But Ed Wood had none of these luxuries. He had not money, nor time, nor good scripts. Neither was he blessed with talent or ingenuity. Resourcefulness, sure; gumption, yeah, some. But mostly what he had was a deep and nearly unparalleled love of movies. It was a miracle that any of his movies got made and saw the light of day. I sincerely believe Wood deserves a pat on the back just for not giving up, for sticking with it and not only convincing financiers of his vision but seeing that vision through to the end. More than once.

I am not offering up a serving of revisionist history. Ed Wood’s movies are bad. Stinkers. Personally, I don’t even think they’re so bad they’re good; they’re just plain bad. But when you know his story and understand his passion, so brilliantly conceptualized in Tim Burton’s “Ed Wood,” his movies become…aw, hell, they’re still turkeys. But you come to appreciate Ed Wood’s infectious enthusiasm.

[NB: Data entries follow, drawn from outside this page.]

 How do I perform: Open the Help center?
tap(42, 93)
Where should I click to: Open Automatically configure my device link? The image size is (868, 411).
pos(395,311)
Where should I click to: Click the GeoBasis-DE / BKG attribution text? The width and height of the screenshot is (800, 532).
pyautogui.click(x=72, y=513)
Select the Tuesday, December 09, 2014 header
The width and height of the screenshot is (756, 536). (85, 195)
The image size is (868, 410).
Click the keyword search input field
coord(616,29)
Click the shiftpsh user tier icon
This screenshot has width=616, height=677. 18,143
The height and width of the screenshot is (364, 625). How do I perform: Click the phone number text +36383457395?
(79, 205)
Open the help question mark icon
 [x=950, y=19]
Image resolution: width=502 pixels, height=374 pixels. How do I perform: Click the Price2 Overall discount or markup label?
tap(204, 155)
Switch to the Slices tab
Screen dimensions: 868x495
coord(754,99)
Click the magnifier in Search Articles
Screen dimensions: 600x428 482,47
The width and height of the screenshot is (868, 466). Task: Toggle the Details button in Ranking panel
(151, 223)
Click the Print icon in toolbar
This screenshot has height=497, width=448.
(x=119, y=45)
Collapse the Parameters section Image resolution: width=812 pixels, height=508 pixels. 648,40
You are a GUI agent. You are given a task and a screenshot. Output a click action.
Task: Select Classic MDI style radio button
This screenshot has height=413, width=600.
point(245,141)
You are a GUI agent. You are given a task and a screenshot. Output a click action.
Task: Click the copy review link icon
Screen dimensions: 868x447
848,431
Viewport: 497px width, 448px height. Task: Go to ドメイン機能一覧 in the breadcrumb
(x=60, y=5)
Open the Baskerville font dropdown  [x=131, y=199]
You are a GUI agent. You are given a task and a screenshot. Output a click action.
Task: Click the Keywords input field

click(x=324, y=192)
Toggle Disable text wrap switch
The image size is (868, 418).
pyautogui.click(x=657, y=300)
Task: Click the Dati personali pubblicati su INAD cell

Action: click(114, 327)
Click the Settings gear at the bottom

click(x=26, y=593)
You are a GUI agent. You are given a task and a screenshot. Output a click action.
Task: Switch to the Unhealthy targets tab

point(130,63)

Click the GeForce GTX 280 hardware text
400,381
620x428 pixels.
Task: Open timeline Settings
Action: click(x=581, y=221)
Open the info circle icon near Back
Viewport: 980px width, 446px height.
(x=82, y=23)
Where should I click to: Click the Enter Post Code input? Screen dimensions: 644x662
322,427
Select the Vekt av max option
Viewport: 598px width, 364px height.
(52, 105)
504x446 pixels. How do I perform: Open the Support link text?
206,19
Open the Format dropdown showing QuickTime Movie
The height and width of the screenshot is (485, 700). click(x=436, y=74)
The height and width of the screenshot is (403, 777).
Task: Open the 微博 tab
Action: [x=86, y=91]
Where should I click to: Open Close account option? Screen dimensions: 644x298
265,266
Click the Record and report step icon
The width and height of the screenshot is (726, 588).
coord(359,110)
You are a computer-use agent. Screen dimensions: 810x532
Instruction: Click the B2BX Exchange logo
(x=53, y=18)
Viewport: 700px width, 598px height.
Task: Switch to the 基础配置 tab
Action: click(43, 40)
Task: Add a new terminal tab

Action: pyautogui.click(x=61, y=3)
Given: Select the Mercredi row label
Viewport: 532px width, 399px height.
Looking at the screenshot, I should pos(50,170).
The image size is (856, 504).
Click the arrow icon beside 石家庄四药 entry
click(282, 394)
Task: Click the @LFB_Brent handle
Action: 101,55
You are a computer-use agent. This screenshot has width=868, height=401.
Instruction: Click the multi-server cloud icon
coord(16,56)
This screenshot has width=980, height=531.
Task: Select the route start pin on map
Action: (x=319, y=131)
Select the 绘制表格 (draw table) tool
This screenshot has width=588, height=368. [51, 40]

Burton eulogizes Wood (Johnny Depp) as a humorous, sincere, plucky outsider who surrounds himself with misfits. The guy never utters a discouraging word, and sees the silver lining in the darkest of clouds. Oh, and he wears women’s clothes, explaining:

“I’m all man. I even fought in WWII. Of course, I was wearing women’s undergarments under my uniform.”

Burton manages to have his cake and eat it too, at times mocking Wood, but never losing sight of his humanity. The movie hinges on Wood’s relationship with Bela Lugosi (Martin Landau), the former star now a morphine-addicted loner first seen shopping for a coffin (“Too constricting!” he bellows after trying one on for size). Burton clearly admires Wood’s blind optimism, and identifies with Wood’s other flaw: his commercial sensibilities.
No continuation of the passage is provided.